- **EXERCISE OBJECTIVE**:
Omit the pictures and return exactly the stretch of the material below from the line with "Помощь (252, 2548)" through the line with "011/411-20-39 (169, 1278)".

- **RECORDS FOR THE EXERCISE**:

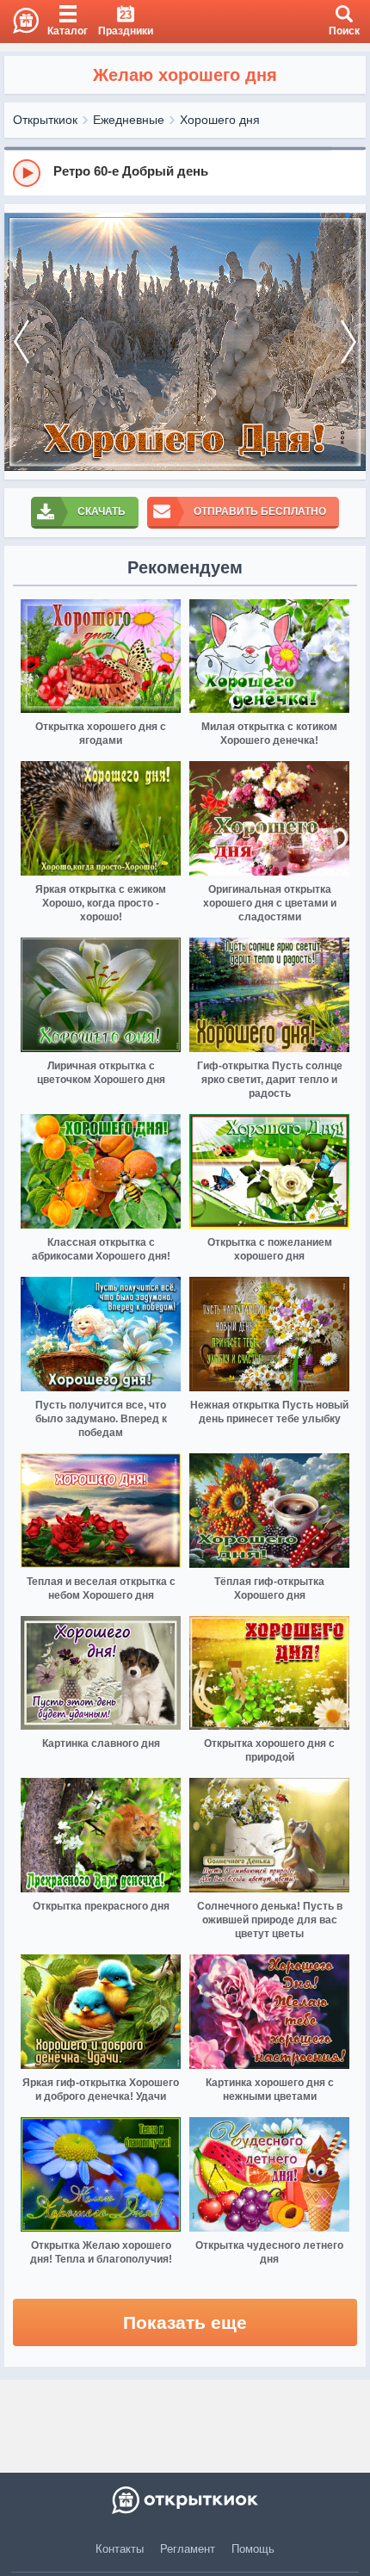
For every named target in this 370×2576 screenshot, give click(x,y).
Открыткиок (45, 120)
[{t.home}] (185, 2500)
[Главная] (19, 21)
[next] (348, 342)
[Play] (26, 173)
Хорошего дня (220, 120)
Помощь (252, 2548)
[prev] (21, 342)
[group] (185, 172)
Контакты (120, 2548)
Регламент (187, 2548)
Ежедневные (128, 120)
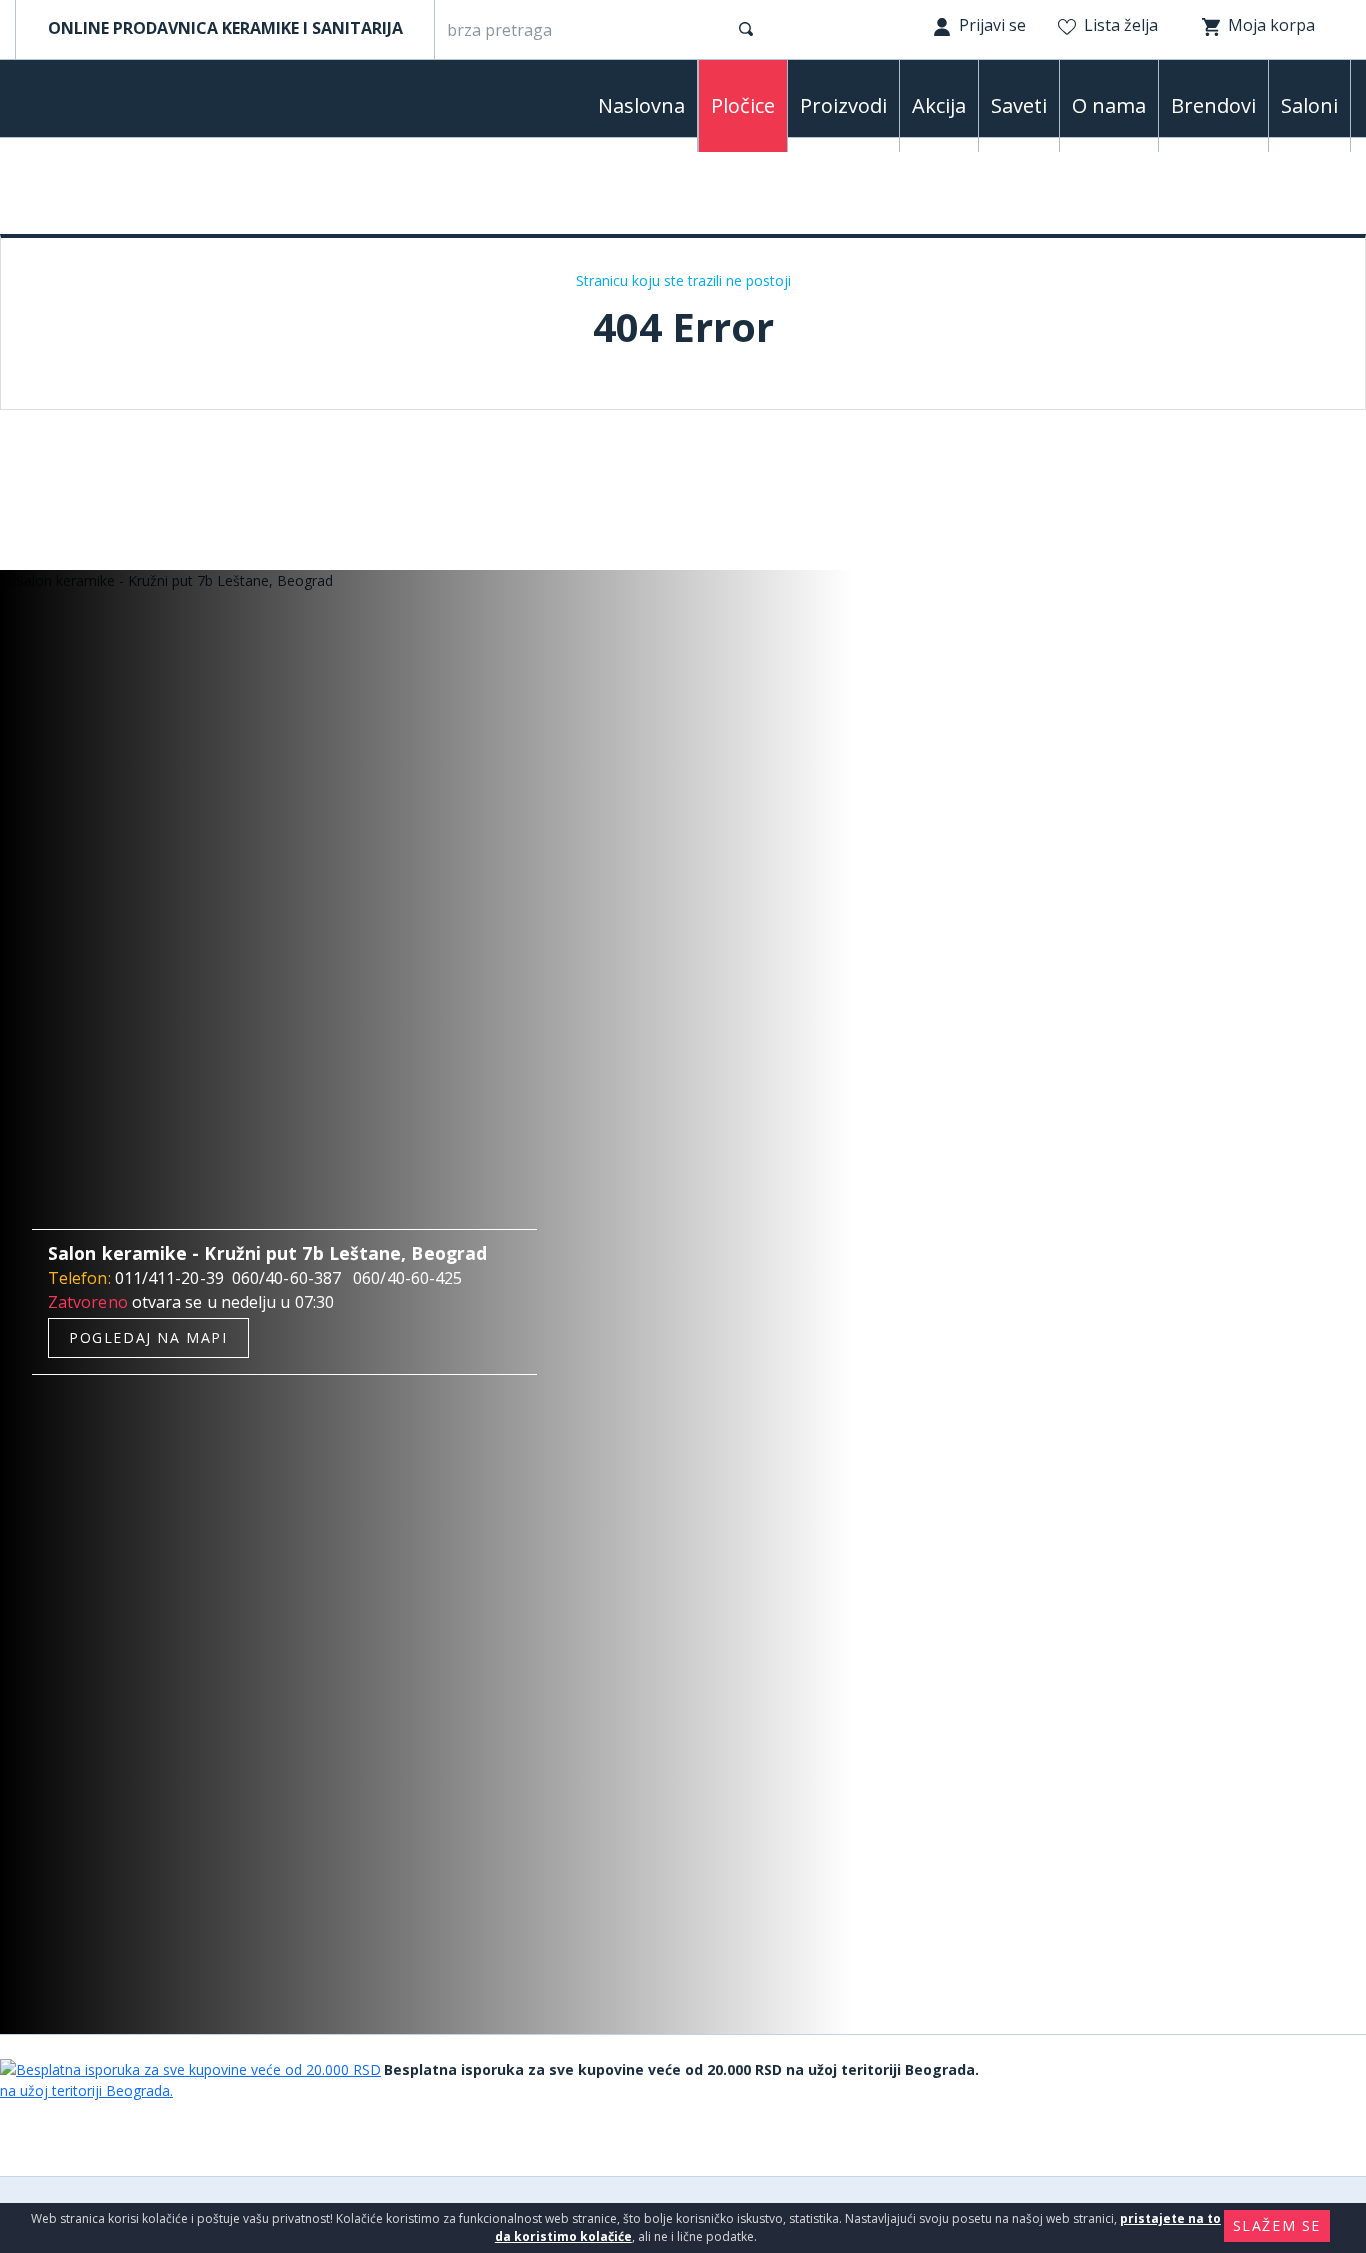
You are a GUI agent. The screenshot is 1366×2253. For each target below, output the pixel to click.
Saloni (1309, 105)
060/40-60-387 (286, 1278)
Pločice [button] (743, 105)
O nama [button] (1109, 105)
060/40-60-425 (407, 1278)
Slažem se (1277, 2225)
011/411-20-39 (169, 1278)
==
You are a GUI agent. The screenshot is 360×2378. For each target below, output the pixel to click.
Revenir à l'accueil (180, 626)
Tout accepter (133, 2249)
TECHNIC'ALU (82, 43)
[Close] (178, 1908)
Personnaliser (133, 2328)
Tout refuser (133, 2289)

- **EXPECTED OUTPUT**:
Помощь (252, 2548)
[prev] (21, 342)
[group] (185, 172)
Контакты (120, 2548)
Регламент (187, 2548)
Ежедневные (128, 120)
You are a GUI agent. The screenshot is 1366×2253. For each target below, output the pixel to click.
Saloni (1309, 105)
060/40-60-387 (286, 1278)
Pločice [button] (743, 105)
O nama [button] (1109, 105)
060/40-60-425 (407, 1278)
Slažem se (1277, 2225)
011/411-20-39 (169, 1278)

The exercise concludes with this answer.